The cellular mammalian clock regulates Staphylococcus aureus invasion in epithelial cells

An endogenous biological clock, the circadian clock, coordinates life with the 24-hour day/night environmental cycle. In mammals, a central pacemaker in the suprachiasmatic nucleus of the hypothalamus coordinates timing between peripheral clocks and with the environment and, for example, modulates immune responses to infections. However, its role in controlling bacterial infections at a cellular level is not understood. Here, we investigate the role of the host cellular clock during infection by a highly drug-resistant human pathogen, Staphylococcus aureus.
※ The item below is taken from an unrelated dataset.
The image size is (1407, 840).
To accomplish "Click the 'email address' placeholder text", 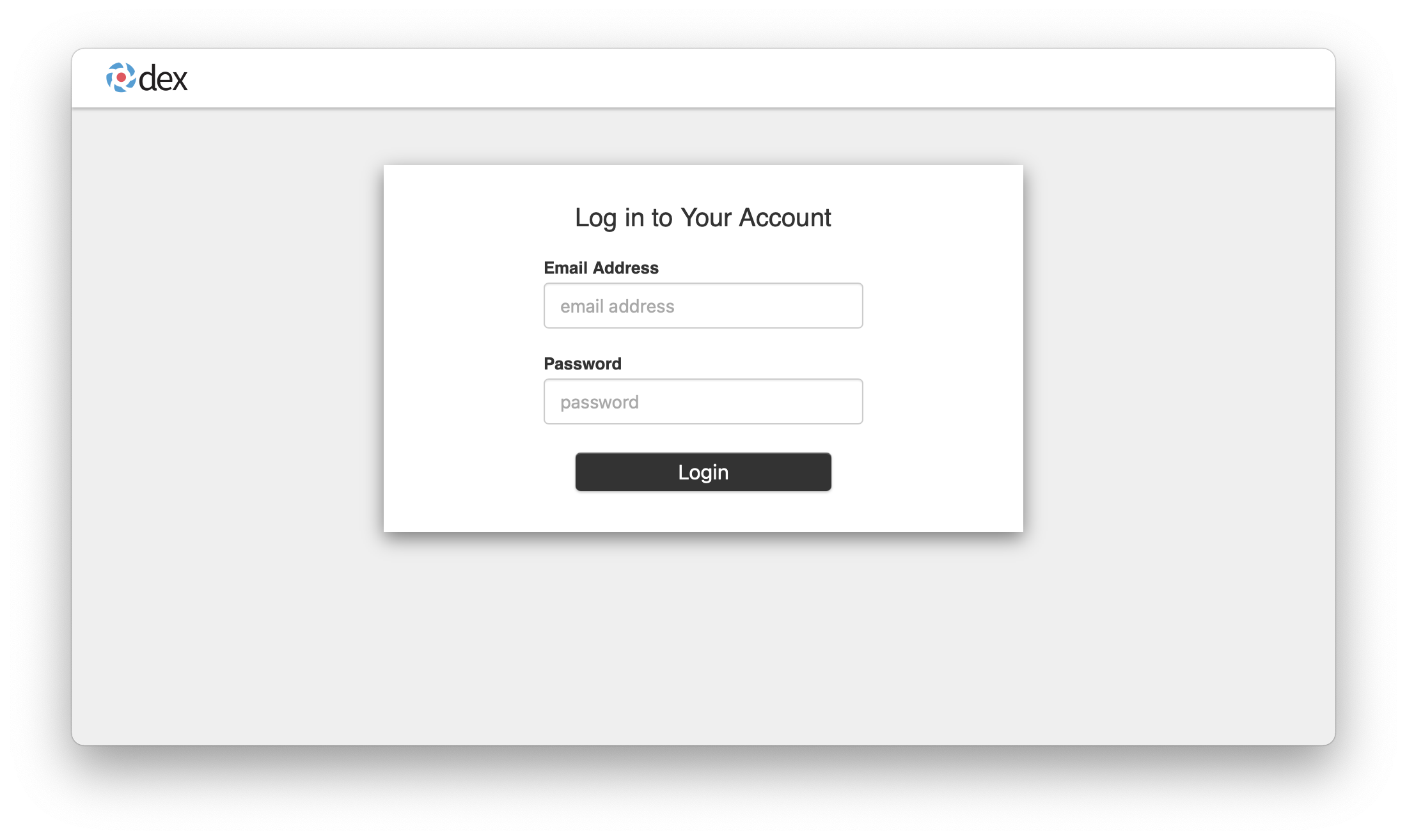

Our findings revealed that S. aureus invasion into epithelial cells was dependent on the host circadian phase. Interestingly, cells deficient in BMAL1, a transcriptional activator and an essential clock protein, demonstrated increased bacterial uptake compared to parental A549 cells. The BMAL1 -knockdown (KD) cells showed significant induction of GP340, a receptor of the S. aureus adhesin, SraP. An S. aureus sraP mutant did not exhibit rhythmic uptake into A549 cells or an increased uptake into BMAL1 -KD compared to parental A549 cells. Of note, other bacterial adhesin mutants showed rhythmic and higher uptake in BMAL1- KD cells. Hence, we report that S. aureus epithelial cell invasion is clock-modulated and mediated through the S. aureus SraP-GP340 pathway, suggesting potential for host clock-directed therapy against this pathogen.